Why did I apologise?
“Rub your eyes and purify your heart — and prize above all else in the world those who love you and who wish you well.” — Aleksander Solzhenitsyn once wrote. In the mania of the moment I was desperate to protect my bandmates. The hornets’ nest that I had unwittingly hit had unleashed a black-hearted swarm on them and their families. I didn’t want them to suffer for my actions, they were my priority.
Secondly, I was sincerely open to the fact that maybe I did not know something about the author or his work. “Courage is what it takes to stand up and speak,” Churchill once said, “courage is also what it takes to sit down and listen”. And so I listened.

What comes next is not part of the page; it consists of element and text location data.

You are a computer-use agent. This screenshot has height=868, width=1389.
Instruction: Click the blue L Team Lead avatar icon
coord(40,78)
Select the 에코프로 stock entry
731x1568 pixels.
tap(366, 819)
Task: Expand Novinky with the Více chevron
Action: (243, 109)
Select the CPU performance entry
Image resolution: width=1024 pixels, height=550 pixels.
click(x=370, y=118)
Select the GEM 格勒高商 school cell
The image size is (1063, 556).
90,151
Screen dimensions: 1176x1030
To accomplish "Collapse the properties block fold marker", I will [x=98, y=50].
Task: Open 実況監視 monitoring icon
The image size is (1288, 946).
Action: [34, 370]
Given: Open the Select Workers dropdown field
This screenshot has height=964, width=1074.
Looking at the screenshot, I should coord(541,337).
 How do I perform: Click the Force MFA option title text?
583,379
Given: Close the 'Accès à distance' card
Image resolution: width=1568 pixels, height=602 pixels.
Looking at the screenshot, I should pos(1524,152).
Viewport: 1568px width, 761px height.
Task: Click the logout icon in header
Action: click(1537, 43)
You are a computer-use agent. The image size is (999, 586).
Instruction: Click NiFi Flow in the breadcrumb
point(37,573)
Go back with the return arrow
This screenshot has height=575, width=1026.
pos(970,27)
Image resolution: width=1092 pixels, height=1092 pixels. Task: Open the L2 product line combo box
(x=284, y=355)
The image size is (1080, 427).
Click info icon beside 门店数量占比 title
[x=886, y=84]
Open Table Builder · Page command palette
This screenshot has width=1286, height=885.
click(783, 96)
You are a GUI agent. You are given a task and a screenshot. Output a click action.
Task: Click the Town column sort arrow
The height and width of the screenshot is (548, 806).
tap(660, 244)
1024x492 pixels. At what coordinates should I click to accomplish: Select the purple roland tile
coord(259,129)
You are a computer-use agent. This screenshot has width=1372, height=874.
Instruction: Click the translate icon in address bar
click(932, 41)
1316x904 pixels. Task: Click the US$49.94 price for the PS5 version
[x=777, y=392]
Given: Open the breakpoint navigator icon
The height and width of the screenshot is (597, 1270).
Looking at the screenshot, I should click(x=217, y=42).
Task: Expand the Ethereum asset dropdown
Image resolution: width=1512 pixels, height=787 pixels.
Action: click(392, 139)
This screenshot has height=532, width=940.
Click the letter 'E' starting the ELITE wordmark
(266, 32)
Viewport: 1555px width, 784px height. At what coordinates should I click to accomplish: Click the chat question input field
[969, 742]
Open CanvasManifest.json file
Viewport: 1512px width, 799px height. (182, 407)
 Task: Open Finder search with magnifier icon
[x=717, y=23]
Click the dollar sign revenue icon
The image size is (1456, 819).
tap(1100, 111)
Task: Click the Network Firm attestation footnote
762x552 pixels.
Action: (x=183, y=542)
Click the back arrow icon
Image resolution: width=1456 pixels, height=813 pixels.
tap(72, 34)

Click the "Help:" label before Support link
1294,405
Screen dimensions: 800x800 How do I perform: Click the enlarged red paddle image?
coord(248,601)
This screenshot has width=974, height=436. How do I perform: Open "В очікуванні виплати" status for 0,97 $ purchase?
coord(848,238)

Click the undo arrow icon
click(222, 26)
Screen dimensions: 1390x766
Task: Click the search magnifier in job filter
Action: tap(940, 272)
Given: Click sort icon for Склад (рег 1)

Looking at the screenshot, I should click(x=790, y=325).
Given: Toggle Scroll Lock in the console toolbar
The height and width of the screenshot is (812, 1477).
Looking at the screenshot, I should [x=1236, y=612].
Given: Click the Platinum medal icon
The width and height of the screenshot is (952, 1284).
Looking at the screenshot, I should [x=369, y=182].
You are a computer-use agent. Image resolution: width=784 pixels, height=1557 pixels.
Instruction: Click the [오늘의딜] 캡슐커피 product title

I have spent much time reflecting, reading and listening. The truth is that my commenting on a book that documents the extreme Far-Left and their activities is in no way an endorsement of the equally repugnant Far-Right. The truth is that reporting on extremism at the great risk of endangering oneself is unquestionably brave. I also feel that my previous apology in a small way participates in the lie that such extremism does not exist, or worse, is a force for good.
So why leave the band?
On the eve of his leaving to the West, Solzhenitsyn published an essay titled ‘Live Not By Lies’. I have read it many times now since the incident at the start of March. It still profoundly stirs me.
“And he who is not sufficiently courageous to defend his soul — don’t let him be proud of his ‘progressive’ views, and don’t let him boast that he is an academician or a people’s artist, a distinguished figure or a general. Let him say to himself: I am a part of the herd and a coward. It’s all the same to me as long as I’m fed and kept warm.”
For me to speak about what I’ve learnt to be such a controversial issue will inevitably bring my bandmates more trouble. My love, loyalty and accountability to them cannot permit that. I could remain and continue to self-censor but it will erode my sense of integrity. Gnaw my conscience. I’ve already felt that beginning.
The only way forward for me is to leave the band. I hope in distancing myself from them I am able to speak my mind without them suffering the consequences. I leave with love in my heart and I wish those three boys nothing but the best. I have no doubt that their stars will shine long into the future. I will continue my work with Hong Kong Link Up and I look forward to new creative projects as well as speaking and writing on a variety of issues, challenging as they may be.